OBJECTIVES:
(a) Transcribe a passage of the gripper build guide word for word, beginning at the words "Arpeggio Gripper Build" and stopping after the words "the other finger.".
(b) According to the gripper build guide, what bolt is inserted through the upper hole when a fork is attached to a finger pad?
##### PAGE EXCERPT
Arpeggio Gripper Build Guide
Hardware Version: Arpeggio
Print time: about 12 hours
Build time: about 2 hours
First you should have printed the parts according to the print guide
Tool list
- Mini screwdriver with a bit set
- Soldering iron
- Cross locking tweezers
- Super glue (loctite super glue “professional liquid” recommended)
- exacto/hobby knife
Fingers
Attach a fork to the back of a finger pad. Forks and finger pads are both symmetrical. There is no left and right finger. Insert an M3x30 bolt through the upper hole, followed by a washer and a lock nut. Tighten the nylock nut until no slack remains, then back off until the rod can swing with no out of plane motion. Repeat for the other finger.
Slide in a geared lever into the finger assembly with it's flat face coplanar with the finger's flat flace. Insert an M4x25 bolt through the assembly and a M4 lock nut on the other side.
##########
##### RECORDED INFORMATION
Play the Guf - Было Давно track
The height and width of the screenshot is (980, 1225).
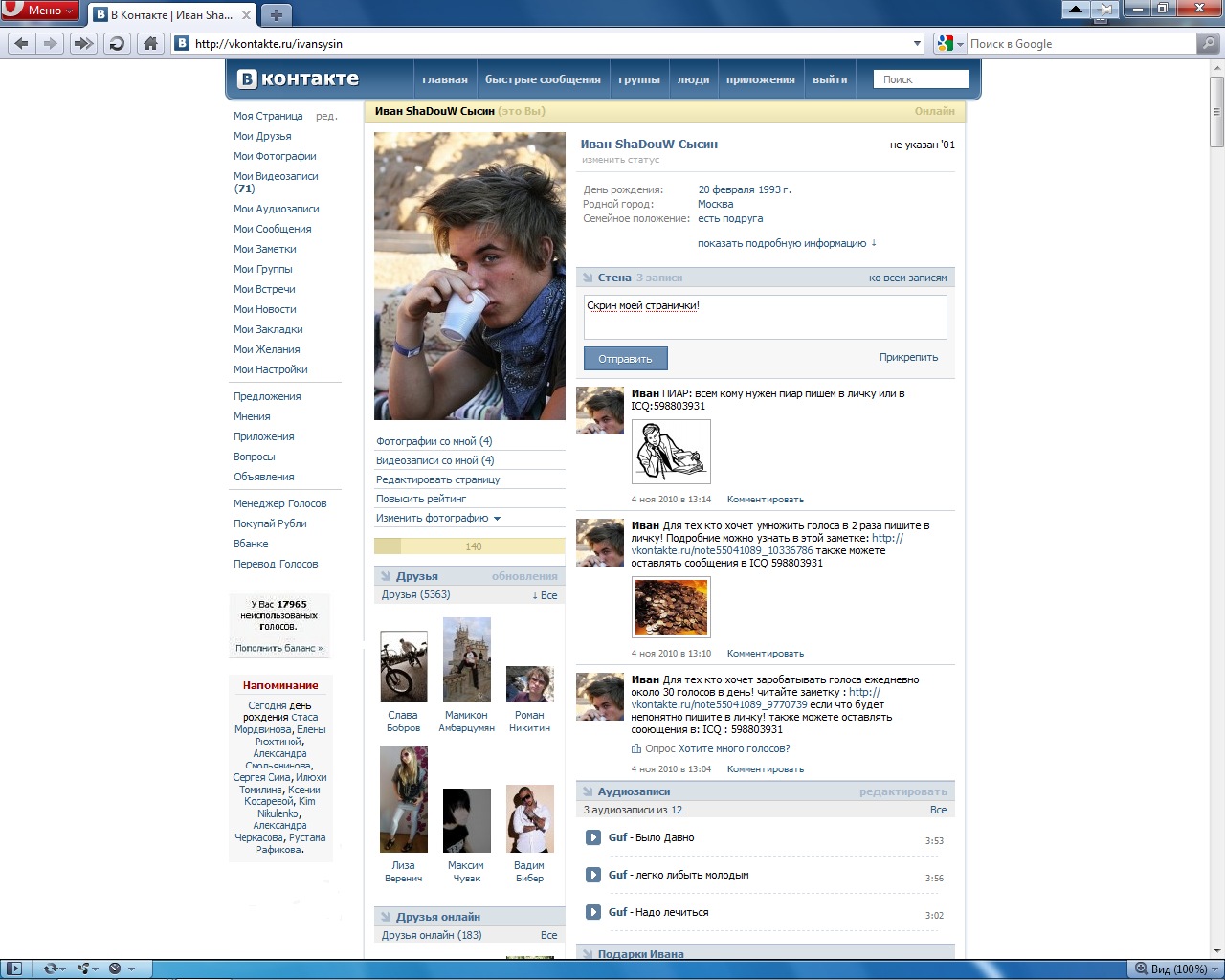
##########
SET OF ANSWERS:
(a)
Arpeggio Gripper Build Guide
Hardware Version: Arpeggio
Print time: about 12 hours
Build time: about 2 hours
First you should have printed the parts according to the print guide
Tool list
- Mini screwdriver with a bit set
- Soldering iron
- Cross locking tweezers
- Super glue (loctite super glue “professional liquid” recommended)
- exacto/hobby knife
Fingers
Attach a fork to the back of a finger pad. Forks and finger pads are both symmetrical. There is no left and right finger. Insert an M3x30 bolt through the upper hole, followed by a washer and a lock nut. Tighten the nylock nut until no slack remains, then back off until the rod can swing with no out of plane motion. Repeat for the other finger.

(b) An M3x30 bolt.